The six story building in Springfield's Court Square known as 31 Elm Street

    The redevelopment of an historic block in the largest city in western Massachusetts has moved a step closer. 

    The Springfield City Council approved using $4 million in city funds for the restoration and redevelopment of the former Court Square Hotel building.  Additionally, councilors unanimously ratified MGM’s plans for a $16 million investment in the project as a way to satisfy an obligation to build housing near the downtown casino.

       These funds are the final pieces for a $52 million effort to redevelop the long-derelict six-story block-long building at 13-31 Elm Street into 74 residential apartments with ground floor space for retail.

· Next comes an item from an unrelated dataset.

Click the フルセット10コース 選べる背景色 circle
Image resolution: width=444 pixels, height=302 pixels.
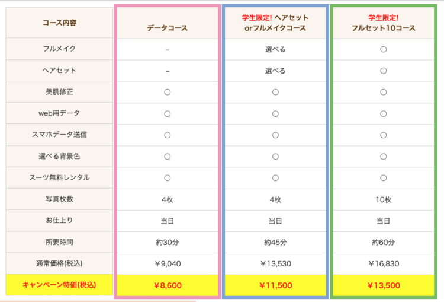(x=384, y=157)
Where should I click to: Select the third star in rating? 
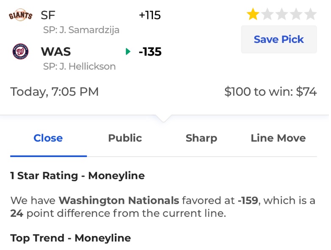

    City Councilor Mike Fenton, who chairs the Casino Oversight Committee, said a public private partnership had come together after about a year of negotiations to pull off something that had confounded developers for decades.

   " This is a really historic night for the city of Springfield," said Fenton, who went on to thank all the people involved with the project for their perserverance.

    Opal Real Estate of Springfield and Winn Companies of Boston are the co-developers of the project.  In addition to the money from the city and MGM, MassHousing has committed $14 million and there will be $11 million in federal and state historic tax credits.

     Mike O’Brien of Winn said there are nine public and private entities putting funds into the project.

    " The cooperative funding agreement is in the final stages of execution and everyone is committed to funding this," said O'Brien.

   One-by-one councilors praised the project.   City Councilor Jesse Lederman said it was key to bringing energy and vibrancy back to downtown.

     "This is one of the biggest and most key pieces of development downtown, " said Lederman.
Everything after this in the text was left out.